今まで読んできた本の書評を書いてみようと思う。
まず一冊目
「ナニワ金融道 カネと非常の法律講座」青木雄二監修 1994年
どうしてこの本が第一回目なのか。特に理由は無いです。本棚にいつのまにか入ってた。
昔、ナニワ金融道が好きだった。社会の裏事情を知れる気がして。
だけど普通に生きてる分には全然必要の無い知識だったな。そのときは勉強になった気がしてもすぐ忘れるし。
僕はお金の管理はしっかりしているほうで、今まで借金を背負ったこともない。
リボ払いの封筒が届くと、バカにしてるのかとうんざりする。
でもその恐ろしさは良く知ってるつもりだった。昔、借金している人がたくさんいる世界にいたから。
借金することは自分を奴隷にしていることと同じことだと思っていた。
人は金によって動かされる。
負債はそれを返すためにカネ、無ければ労働を対価として支払わなければならない奴隷証だと思っていた。
しかし、この本を読んでみてその考えが少し変わった。
どうやら今の世の中は必ずしも持つものが持たざるものに勝てる世の中ではないらしい。
持てる者(債権者)は王様で、持たざる者(債務者)は搾取されるもの、上下の立場は変わらないが、
必ずしも債権者はその権利の全てを行使できるわけではないようだ。
これは、世の中が全て裁判によって正悪決められることによる。暴力で支配できなくなったからとも言える。

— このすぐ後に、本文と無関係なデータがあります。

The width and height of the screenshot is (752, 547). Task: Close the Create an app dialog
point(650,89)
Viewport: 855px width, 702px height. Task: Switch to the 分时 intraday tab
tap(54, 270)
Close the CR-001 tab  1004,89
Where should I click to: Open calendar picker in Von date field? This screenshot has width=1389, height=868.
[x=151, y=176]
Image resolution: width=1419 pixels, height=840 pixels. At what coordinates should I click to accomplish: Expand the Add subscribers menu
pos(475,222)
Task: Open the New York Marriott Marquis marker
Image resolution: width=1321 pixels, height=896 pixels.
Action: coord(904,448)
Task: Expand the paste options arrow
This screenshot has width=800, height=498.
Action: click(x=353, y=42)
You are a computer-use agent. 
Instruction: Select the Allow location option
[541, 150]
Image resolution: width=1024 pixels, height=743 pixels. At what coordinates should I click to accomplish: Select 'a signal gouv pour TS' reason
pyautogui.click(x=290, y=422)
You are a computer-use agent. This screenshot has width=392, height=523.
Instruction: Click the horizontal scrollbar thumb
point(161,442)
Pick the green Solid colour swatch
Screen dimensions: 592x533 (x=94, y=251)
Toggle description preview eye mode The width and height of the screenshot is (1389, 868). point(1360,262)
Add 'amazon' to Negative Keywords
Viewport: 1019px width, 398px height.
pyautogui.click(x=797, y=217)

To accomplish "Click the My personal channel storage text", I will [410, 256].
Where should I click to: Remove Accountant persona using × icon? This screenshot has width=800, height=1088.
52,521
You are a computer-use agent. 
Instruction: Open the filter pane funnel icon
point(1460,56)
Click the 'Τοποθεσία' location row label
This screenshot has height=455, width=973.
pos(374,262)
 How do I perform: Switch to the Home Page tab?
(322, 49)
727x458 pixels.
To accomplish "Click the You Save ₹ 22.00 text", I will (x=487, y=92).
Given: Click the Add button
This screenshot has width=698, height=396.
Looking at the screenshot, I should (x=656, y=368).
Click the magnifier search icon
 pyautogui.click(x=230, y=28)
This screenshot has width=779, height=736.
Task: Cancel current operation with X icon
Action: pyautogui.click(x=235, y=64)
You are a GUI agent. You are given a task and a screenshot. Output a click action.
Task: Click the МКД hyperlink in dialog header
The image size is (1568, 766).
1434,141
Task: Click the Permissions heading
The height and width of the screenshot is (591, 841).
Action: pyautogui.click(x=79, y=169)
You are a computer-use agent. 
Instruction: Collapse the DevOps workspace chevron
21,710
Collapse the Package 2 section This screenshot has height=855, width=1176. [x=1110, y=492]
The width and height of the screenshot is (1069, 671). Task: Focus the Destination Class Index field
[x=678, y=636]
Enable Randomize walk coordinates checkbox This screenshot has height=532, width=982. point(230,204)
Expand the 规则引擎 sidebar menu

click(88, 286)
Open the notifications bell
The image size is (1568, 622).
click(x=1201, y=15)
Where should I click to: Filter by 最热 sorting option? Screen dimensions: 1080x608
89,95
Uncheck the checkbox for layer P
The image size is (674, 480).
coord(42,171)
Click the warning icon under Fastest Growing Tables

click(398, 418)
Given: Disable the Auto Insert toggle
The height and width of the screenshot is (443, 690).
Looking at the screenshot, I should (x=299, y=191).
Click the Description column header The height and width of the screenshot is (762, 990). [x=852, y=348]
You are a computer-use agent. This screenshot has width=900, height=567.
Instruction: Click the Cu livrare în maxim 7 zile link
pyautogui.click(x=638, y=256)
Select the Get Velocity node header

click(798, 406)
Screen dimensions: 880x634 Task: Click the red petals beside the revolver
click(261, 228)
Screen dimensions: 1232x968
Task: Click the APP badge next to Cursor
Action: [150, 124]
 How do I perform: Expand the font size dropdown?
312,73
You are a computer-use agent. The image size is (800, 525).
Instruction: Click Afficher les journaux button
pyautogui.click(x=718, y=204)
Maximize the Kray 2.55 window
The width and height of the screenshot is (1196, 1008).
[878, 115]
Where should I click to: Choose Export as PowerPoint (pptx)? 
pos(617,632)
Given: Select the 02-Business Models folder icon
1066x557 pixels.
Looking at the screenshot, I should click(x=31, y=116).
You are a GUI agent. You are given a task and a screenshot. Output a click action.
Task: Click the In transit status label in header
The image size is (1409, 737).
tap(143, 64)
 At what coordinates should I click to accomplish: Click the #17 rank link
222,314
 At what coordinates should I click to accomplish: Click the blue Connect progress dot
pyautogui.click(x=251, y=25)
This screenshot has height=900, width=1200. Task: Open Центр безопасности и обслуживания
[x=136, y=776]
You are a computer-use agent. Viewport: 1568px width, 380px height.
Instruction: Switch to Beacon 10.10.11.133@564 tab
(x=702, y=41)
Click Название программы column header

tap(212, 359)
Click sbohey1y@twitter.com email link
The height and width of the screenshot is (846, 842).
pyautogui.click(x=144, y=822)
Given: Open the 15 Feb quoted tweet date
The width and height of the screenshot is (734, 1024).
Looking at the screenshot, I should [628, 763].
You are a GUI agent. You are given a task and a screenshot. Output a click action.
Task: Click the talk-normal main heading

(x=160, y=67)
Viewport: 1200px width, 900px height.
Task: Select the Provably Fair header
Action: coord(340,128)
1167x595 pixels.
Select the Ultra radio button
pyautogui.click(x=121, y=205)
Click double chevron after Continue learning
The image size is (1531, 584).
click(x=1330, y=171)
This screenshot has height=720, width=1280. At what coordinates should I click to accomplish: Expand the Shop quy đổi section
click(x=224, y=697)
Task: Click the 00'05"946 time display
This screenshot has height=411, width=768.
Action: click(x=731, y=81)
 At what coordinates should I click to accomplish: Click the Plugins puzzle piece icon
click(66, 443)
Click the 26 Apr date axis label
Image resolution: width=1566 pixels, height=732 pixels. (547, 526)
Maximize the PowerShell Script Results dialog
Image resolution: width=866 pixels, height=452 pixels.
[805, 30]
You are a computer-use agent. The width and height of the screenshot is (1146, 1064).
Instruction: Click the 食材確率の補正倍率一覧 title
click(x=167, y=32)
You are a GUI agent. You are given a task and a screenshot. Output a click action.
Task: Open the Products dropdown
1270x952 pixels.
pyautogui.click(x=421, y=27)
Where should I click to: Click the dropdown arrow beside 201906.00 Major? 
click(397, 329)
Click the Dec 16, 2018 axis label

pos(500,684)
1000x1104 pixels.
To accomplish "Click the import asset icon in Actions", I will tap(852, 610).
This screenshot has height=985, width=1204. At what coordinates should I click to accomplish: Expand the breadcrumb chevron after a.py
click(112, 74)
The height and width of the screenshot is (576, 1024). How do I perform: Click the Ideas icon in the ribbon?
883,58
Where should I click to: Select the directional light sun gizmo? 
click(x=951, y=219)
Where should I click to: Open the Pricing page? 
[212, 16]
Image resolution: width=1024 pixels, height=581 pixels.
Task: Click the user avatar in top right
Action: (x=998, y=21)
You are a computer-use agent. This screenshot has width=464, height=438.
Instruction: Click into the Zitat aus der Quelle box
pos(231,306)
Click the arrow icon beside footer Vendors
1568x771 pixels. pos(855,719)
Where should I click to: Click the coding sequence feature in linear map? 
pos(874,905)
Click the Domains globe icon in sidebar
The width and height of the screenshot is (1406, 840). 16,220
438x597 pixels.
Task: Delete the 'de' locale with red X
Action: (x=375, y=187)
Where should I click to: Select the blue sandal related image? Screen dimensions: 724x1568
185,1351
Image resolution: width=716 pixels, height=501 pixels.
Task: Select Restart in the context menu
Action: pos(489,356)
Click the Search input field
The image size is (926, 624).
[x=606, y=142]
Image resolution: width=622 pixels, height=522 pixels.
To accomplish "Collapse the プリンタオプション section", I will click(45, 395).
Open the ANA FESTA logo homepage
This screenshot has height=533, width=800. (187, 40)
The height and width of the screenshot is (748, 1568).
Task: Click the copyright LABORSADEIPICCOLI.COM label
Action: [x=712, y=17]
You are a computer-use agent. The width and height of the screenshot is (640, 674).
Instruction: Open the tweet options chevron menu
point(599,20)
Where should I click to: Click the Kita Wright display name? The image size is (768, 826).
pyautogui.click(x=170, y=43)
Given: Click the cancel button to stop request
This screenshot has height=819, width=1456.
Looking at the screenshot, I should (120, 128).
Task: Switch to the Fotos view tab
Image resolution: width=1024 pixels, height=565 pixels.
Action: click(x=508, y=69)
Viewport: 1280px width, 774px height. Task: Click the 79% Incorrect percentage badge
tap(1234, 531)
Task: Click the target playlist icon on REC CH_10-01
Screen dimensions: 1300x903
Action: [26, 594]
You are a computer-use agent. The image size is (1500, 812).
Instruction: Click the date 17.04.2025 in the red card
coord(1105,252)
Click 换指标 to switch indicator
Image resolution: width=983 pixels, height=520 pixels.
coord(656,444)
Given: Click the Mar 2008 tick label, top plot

司法制度には大きな欠陥がある。お金と時間がかかることだ。
もし債務者がずうずうしく、小賢しければさまざまな手段を使って判決を遅らせ、執行を先延ばしさせることができる。
一方、債権者は権利を行使するためにお金と時間を払い続けなければならない。
法律は債務者の味方なのだ。わかりやすいのが自己破産。
債権者の立場になってみれば、貸した金が消えてなくなるこの制度、恐ろしいくらいに不利。
法律には「実体法」と「手続法」の二種類あり、実体法(権利や義務の発生を体系づけた法)に欠陥はないが、手続法(権利義務を実現する法)に欠陥があるとこの本は言っている。手続法のうち、権利義務を確定させる裁判法は上で述べたとおりカネと時間がかかり、権利義務を実現させる強制執行法も裁判所は煩雑な手続きにのっとった型にハマった対応しかできず、例えば財産を隠したりといった不誠実な行動に対する有効な手段が整っているわけではないのだ。
もっともこの本は20年も前に書かれた本なので、現在は法律も体制も多少改善されているのだろうけれど、
考えてみれば確かに、何をするにもカネと時間はかかるわけで、債務者から現実的にカネや財産を回収するのは並大抵の労力ではないのだろう。
だからといって、これから先の世の中で借金をしてうまく逃げ回り、どうしようもなく追い詰めたら破産するのが正解だとは僕は思わない。これからはもっと信用社会が進む。人の信用がその価値の源になる。信用を傷つけるような行動は致命的になる。監視社会の側面も強まっていき、財産を隠せる余地も減っていくだろう。
結局のところ、借金はしないのが一番、しても誠実に返すのが一番、返せなくても誠実に対応するのが一番だと、
きれいごとだけど思います。
ナニワ金融道著者の青木雄二氏は45歳で漫画家デビュー、2003年、58歳の若さで他界してしまっている。
最近も連載している新ナニワ金融道は本人の作品ではない。